If the mere thought of networking makes you want to cringe, roll your eyes, or break out in a cold sweat, know that you’re not alone.
When it comes to networking, most of us have a stereotypical image of a person in a suit and tie, shaking hands and fast-talking at a business conference. A Harvard Business School study found that, “Even when people know networking is beneficial to their careers, they often don’t do it,” according to co-author and Professor Francesca Gino.
Read on to learn how to network successfully and make the most of it!
Let’s start with what networking is, and also what it isn’t. Networking exists to connect businesses and individuals in ways that are mutually beneficial. Networking can happen at a 1,000-person conference or on a 5-person Zoom call. The common denominator is conversation related to a shared professional interest. So a meetup of UX designers counts as networking, while a meetup at the dog park likely is not.
Networking conversations are meant to be brief, like speed dating. Maybe you’ll share contact information to follow up at a later date, but there’s no pressure to talk for hours. You don’t need to make a new best friend, impress anyone with your design expertise, or speak with everyone in the room. The strongest networks are a curated list of individuals with whom you’ll develop a relationship over time.
One important distinction to remember is that networking is not a job interview. You’re not presenting a case study, going into detail about your life story, or answering questions in front of a panel. There’s no pass/fail for networking, and what works for you might not for someone else. At best, you’ll meet a few interesting people who might be able to help you in the future. At worst, you’ll figure out that a particular group or event wasn’t what you were looking for and move on.
So how can you make sure that you’re putting your best foot forward during your next networking event? Read on for a few suggestions.
Once you’ve signed up for a networking event, do some research on the speaker(s), organization, and any past events they’ve run. Oftentimes, you can see the list of attendees, so spend some time on LinkedIn to get a sense of who will be there with you. Finding commonalities can make you feel more comfortable entering a new space, and you’ll most likely see that there are other attendees who come from similar backgrounds. Chances are, the more prepared you are to have a conversation with a fellow attendee, the more likely it will be to actually happen.
Before you begin any design project, you do research, come up with a project plan, and define success. You should look to treat networking exactly the same. So, what does success look like as you head to your next networking event? If you go with a goal in mind, it will help you focus your conversations and efforts. Maybe your goal is to speak with 5 people over the course of the night. Maybe it’s to talk one-on-one with someone for 15 minutes. By having a goal in mind, you can measure your progress and strategize about how you might change things up and improve next time.
We’ve mentioned this before, but rather than trying to drum up conversations with total strangers, try looking at your existing connections in a new light. Your aunt or cousin may not have the job you dream of, but they may work at a company that has roles aligned with your aspirations. Take a look at alumni networks, interest groups, clubs, and other organizations you’re already a part of with a networking lens.

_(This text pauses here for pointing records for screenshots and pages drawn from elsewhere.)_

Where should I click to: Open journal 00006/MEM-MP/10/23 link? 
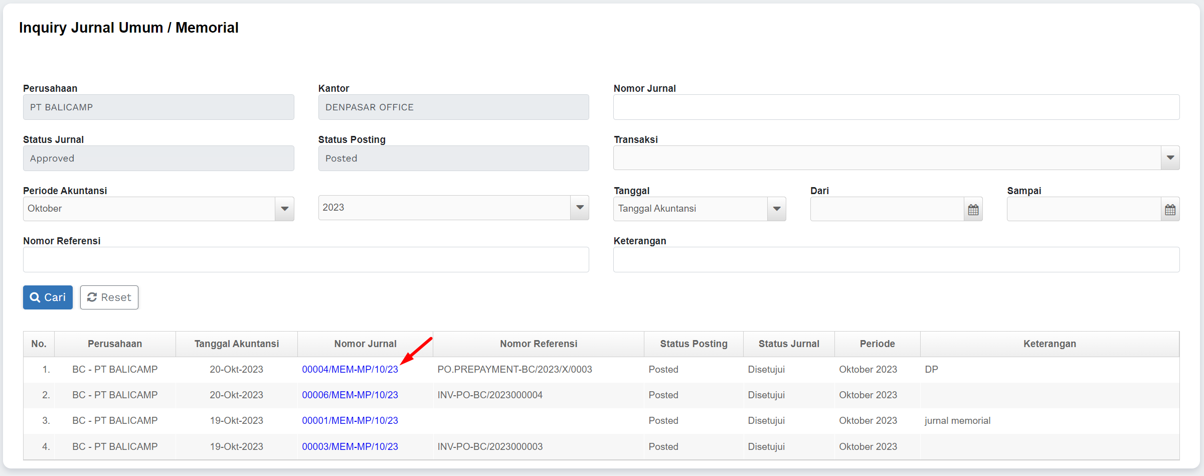point(350,395)
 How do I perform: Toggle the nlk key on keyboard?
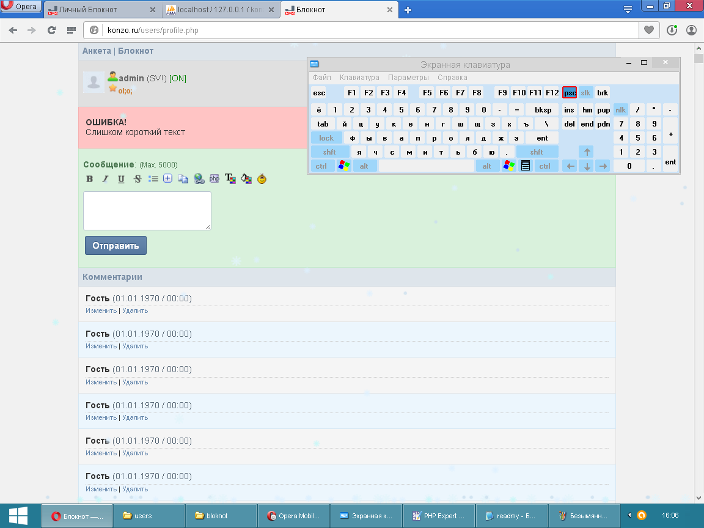621,110
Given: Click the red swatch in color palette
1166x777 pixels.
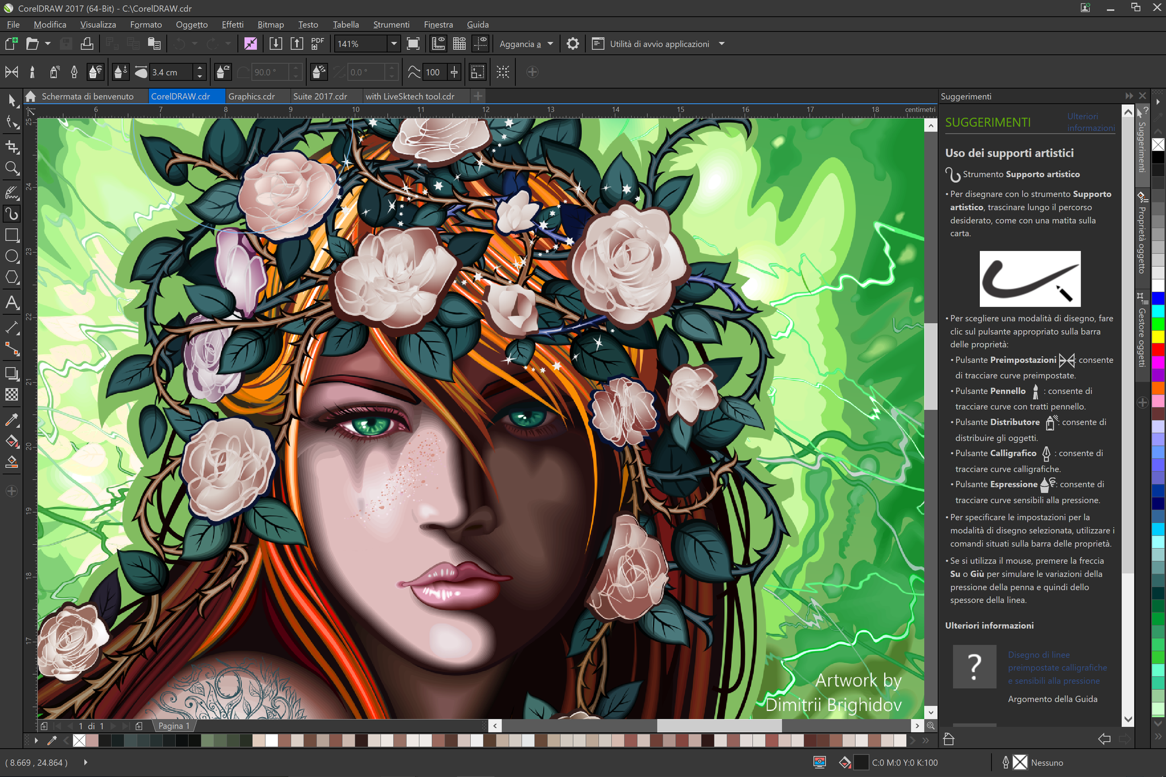Looking at the screenshot, I should pyautogui.click(x=1158, y=349).
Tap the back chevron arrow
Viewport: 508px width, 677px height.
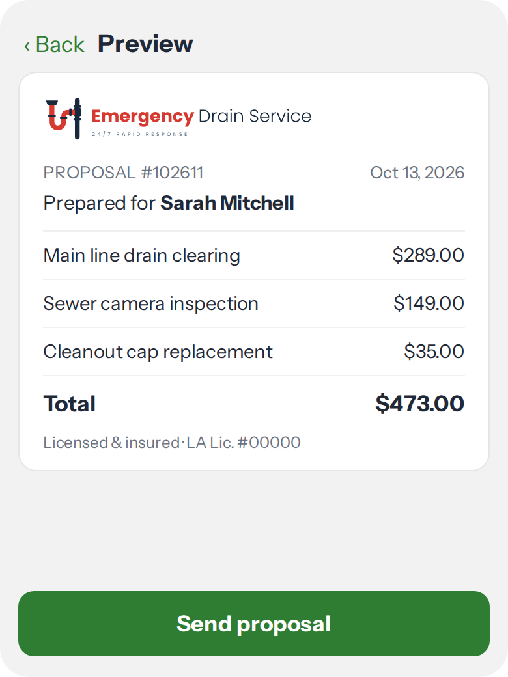[x=27, y=46]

When you reach out to a current connection for networking purposes, make sure you’re providing context and a suggestion for actionable next steps. Instead of sending a note that says, “Hey, it’s been awhile, let’s chat!”, try something more nuanced. “Hey there, I hope all is well, and I’d love to get on a quick call to hear your thoughts on Company XYZ. Do you have some time in the next two weeks to connect?” You’ve given them a timeline and topic, and increased the chances that the conversation might progress in a productive way.
If you think about something you’re good at and enjoy (running, painting, playing an instrument, cooking a favorite dish, etc.), reflect on how you got so skilled at it. Hours, months, and years of practice have honed that skill until you can do it with ease. Then consider how long you’ve been trying your hand at networking in the design and tech spaces. It stands to reason that for most people, it’s going to be hard and uncomfortable at first-and that’s ok! Every new conversation is an opportunity to work towards being more comfortable in networking situations.
You may never love networking, but if you keep these tips and tricks in mind, they can help you take advantage of your next industry event. Good luck!